These remarks define well enough my relation with the abolitionists. It is not a relation of hostility, nor a rela­tion of perfect sympathy and agreement. Yet I have read the speech by Mr. Phillips, which we have cited, with deep and thrilling interest, and wish our worthy President would himself read and ponder it. It is a great speech, and while it indulges the hope that slavery is to end, it elo­quently expresses well grounded apprehensions that the Re­public is in danger, through the readiness of the government, in its haste, to sacrifice the interests and honor of the nation to a sham peace. While we are writing there comes the news of the election of a civil Governor in Louisiana ; and we may before long hear similar news from Arkansas, and from Tennessee, unless the Federal forces are driven out of the latter State before the election can come off. These elections, hailed as triumphs for the Union cause by the journals, we hear of with much misgiving and sadness. They are triumphs only for the vulpecular policy of our accom­plished Secretary of State, by which he seeks to transfer the struggle from the control of Generals to that of politicians and demagogues. We are told General Banks favored the election of Michael Hahn, the successful candidate for Gov­ernor of Louisiana, and that is proof enough that his election is to be regretted by every friend of the Union; for who knows not that Butler was superseded, because he was in earnest to carry out a straight-forward honest anti-slavery policy, and that Banks was appointed because he was an ally or tool of Seward, and would do what man could do to defeat such policy and to save slavery from utter annihilation, at least for a time. So it will be everywhere else. Mr. Phillips is right. There are grounds for serious apprehensions, for matters have gone so far that it is impossible ever to estab­lish the Union in peace and harmony without the immediate and total abolition of slavery throughout the whole United States and the territories thereof, and that will not be done if it is in the power of the Sewards, the Blairs, the Bateses, the Bankses, aided by the weakness, vanity, and timidity, and crotchets of the President, to prevent it.

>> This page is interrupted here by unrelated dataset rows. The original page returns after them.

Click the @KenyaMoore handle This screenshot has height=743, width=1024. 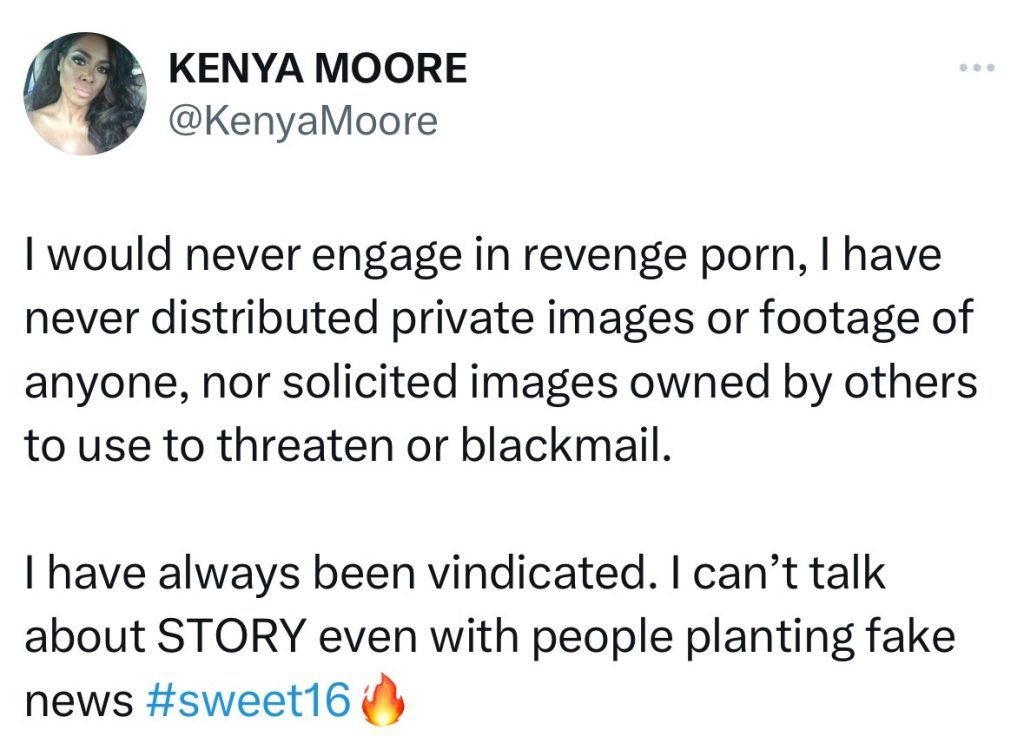tap(306, 120)
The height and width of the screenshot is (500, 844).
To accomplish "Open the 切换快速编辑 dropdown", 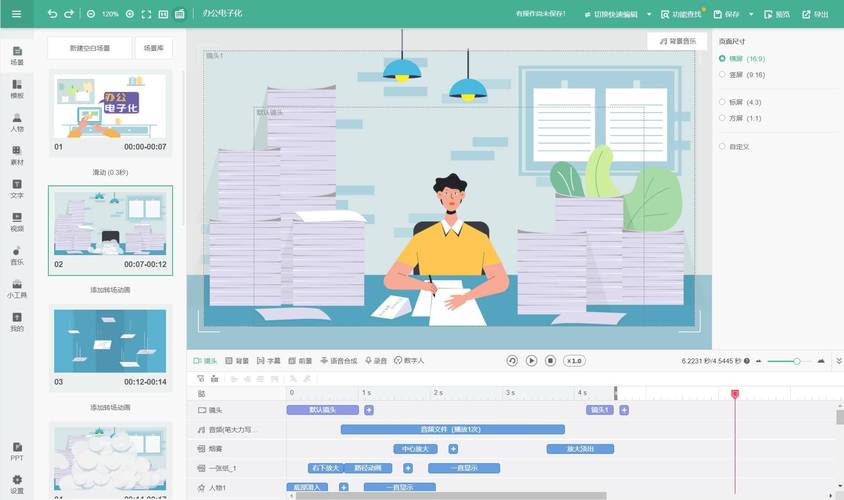I will [648, 14].
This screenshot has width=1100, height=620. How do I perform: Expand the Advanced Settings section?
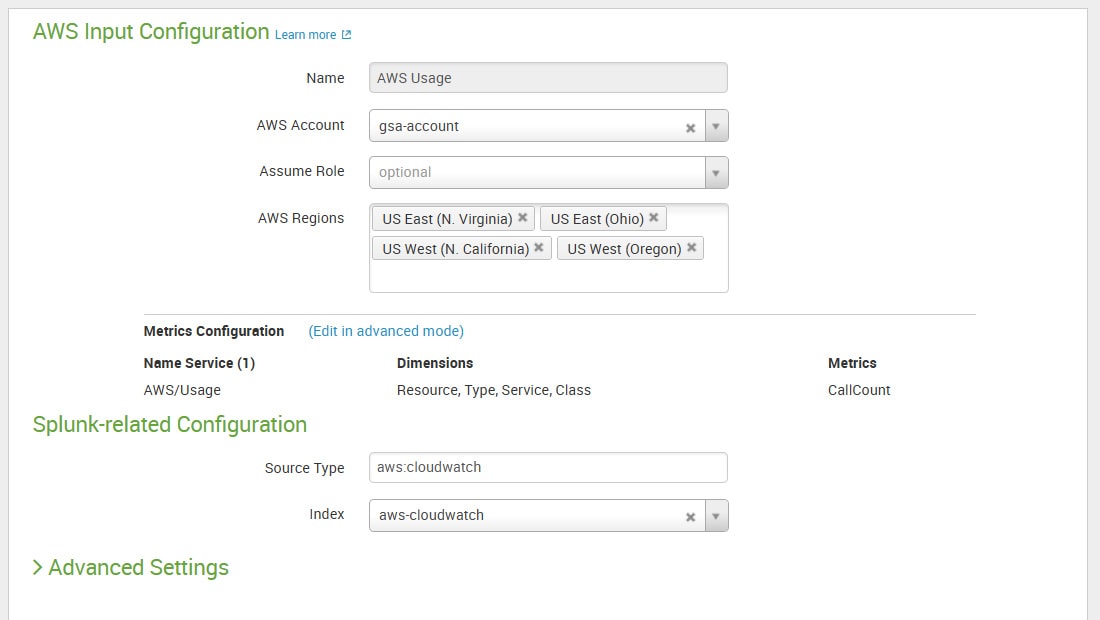[131, 568]
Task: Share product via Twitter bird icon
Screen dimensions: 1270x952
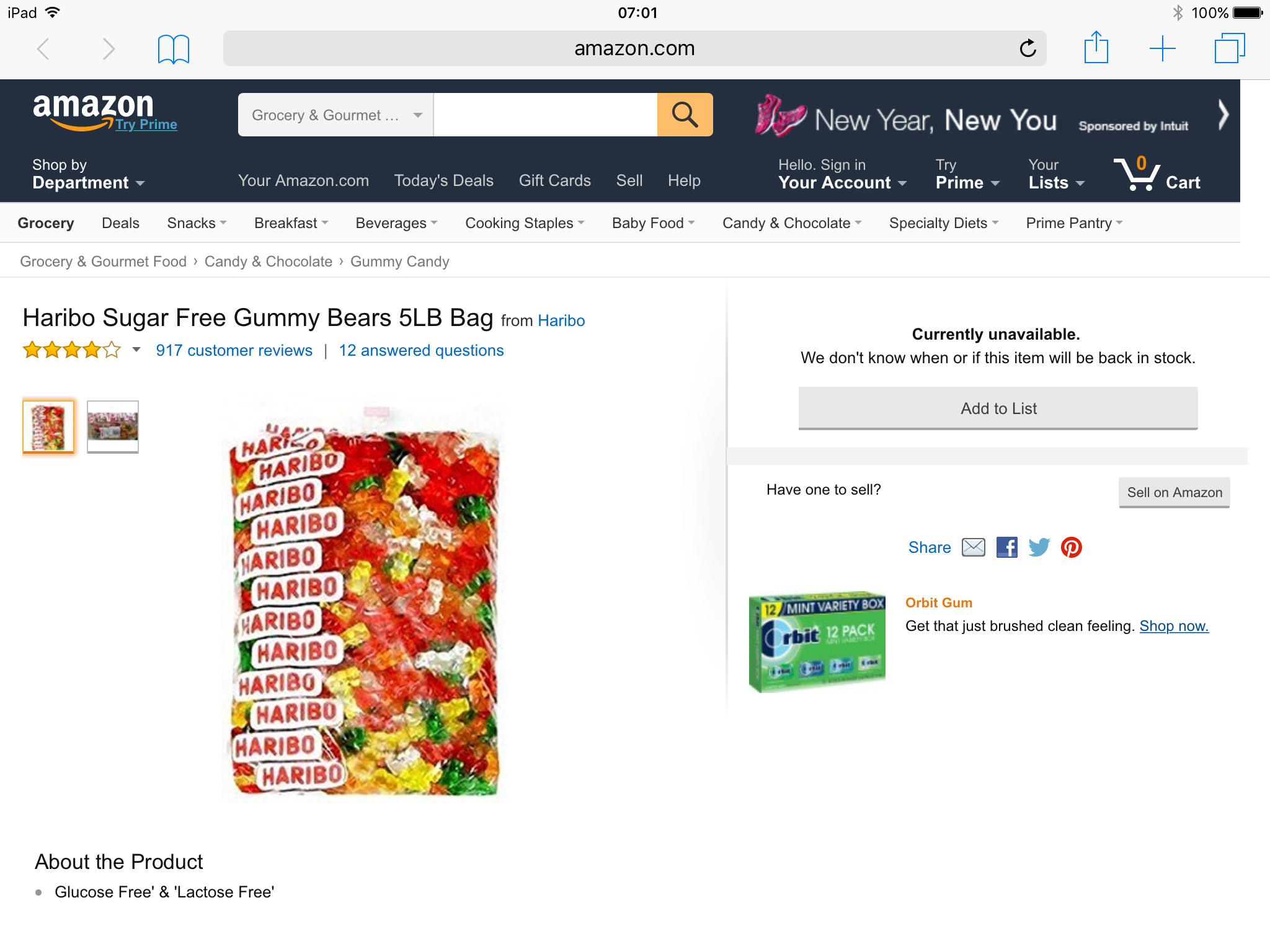Action: 1039,547
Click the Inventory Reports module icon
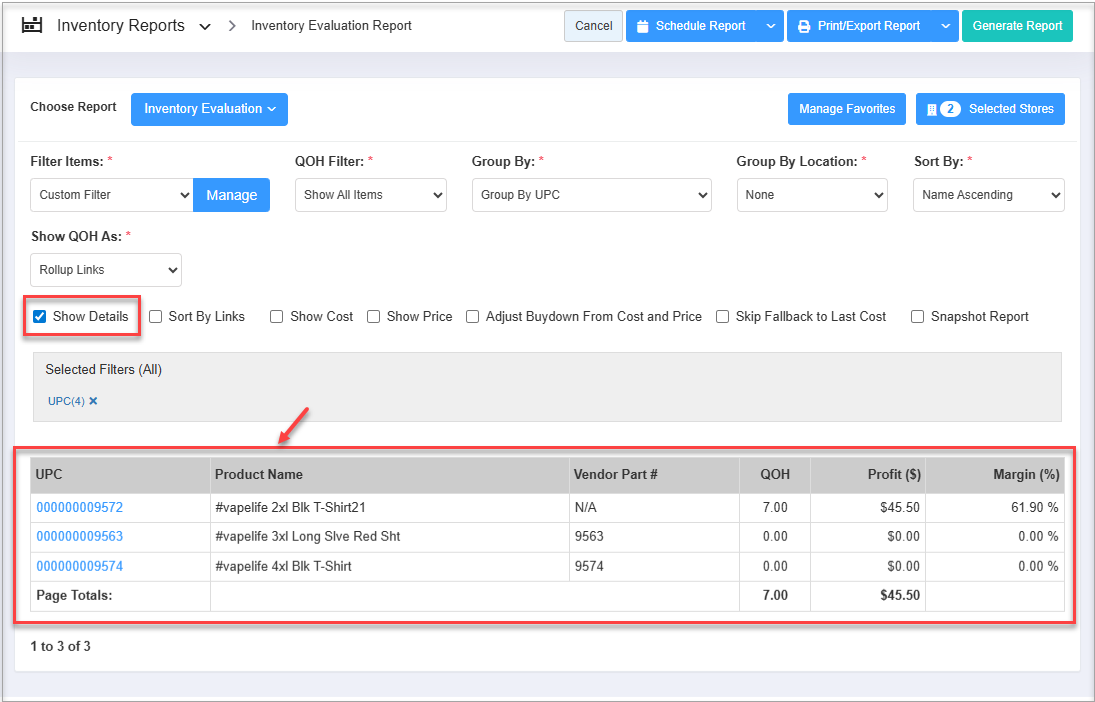This screenshot has width=1095, height=702. pyautogui.click(x=32, y=26)
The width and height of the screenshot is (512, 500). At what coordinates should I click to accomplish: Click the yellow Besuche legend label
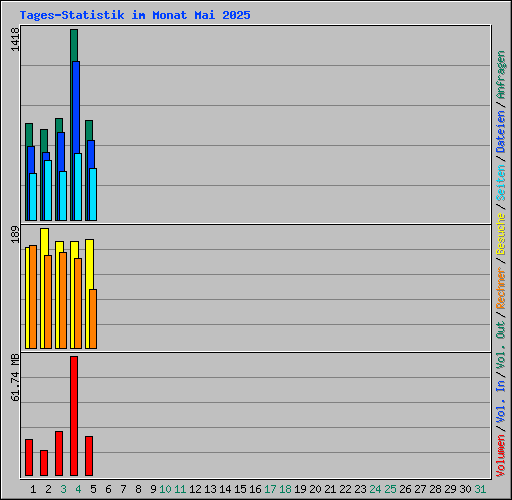501,234
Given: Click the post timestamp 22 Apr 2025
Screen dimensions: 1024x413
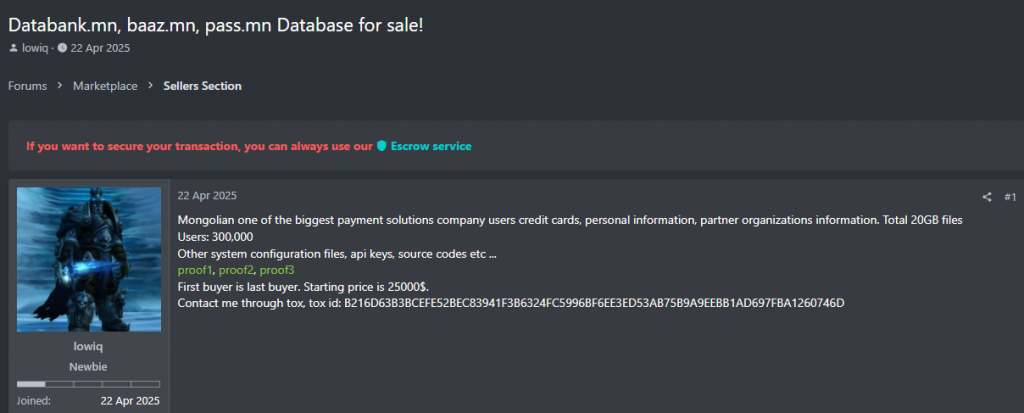Looking at the screenshot, I should coord(207,195).
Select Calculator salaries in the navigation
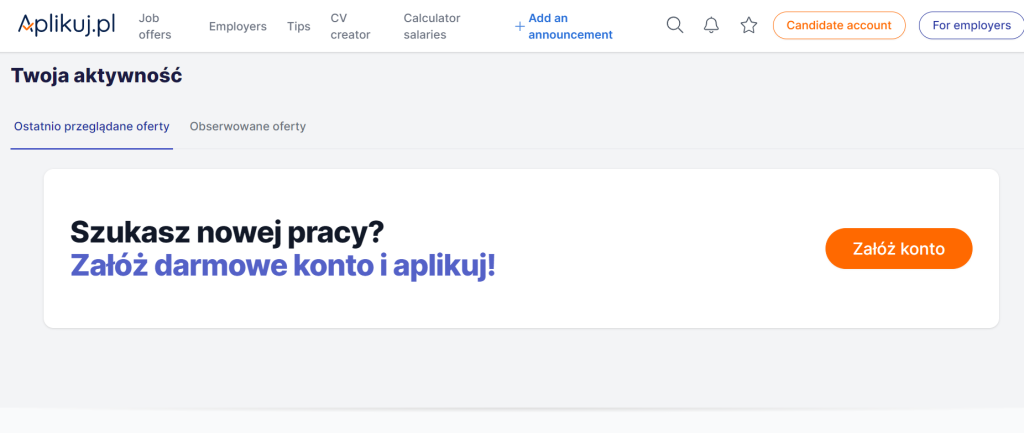 pyautogui.click(x=425, y=26)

We believe the President, if emancipated from the influ­ence of the selfish politicians represented by the Sewards, Blairs, & Co., would take and consistently pursue an anti-slavery policy, and would not broach the question, of recon­struction till he had made sure of abolition ; but of such emancipation there is no longer any hope. Perhaps after all, what we wish we shall have to look for from another and an unexpected quarter. Who has not observed of late that a change has come over the Democratic party in Congress and elsewhere ? Do they not say slavery is dead ? and is it not possible that they are shrewd enough to throw the odium with their own friends, of killing it, on the Republican party, and to secure for themselves the honor of burying it, and sav­ing the nation? Democrats love slavery no more than do the Republicans, and are just as willing to get rid of it as Repub­licans are, if they can do so without loss of prestige, or if by doing so they can again govern the Republic. Suppose then, that having discovered that it is political ruin to wed them­selves for better or worse to the cause of slavery, they have resolved or are resolving to avail themselves of the oppor­tunity the indecisive and double faced and no faced policy of the Administration affords them, to take the ground that the abolition of slavery is un fait accompli, plant them­selves on the principle of universal freedom, elect the next President, and the next Congress, and gain to themselves, for their own party, the glory of burying slavery, putting an end to the war, and saving the nation? Why not? They can do it in spite of Seward, Thailow Weed, and the Blairs, if they choose, and who knows that they will not so choose? It is their wisest and best policy, and if they adopt it, they can carry nearly every State and every loyal man in the Union with them. We are not in their secrets, but are very much disposed to believe that their leaders are already meditating something of the sort.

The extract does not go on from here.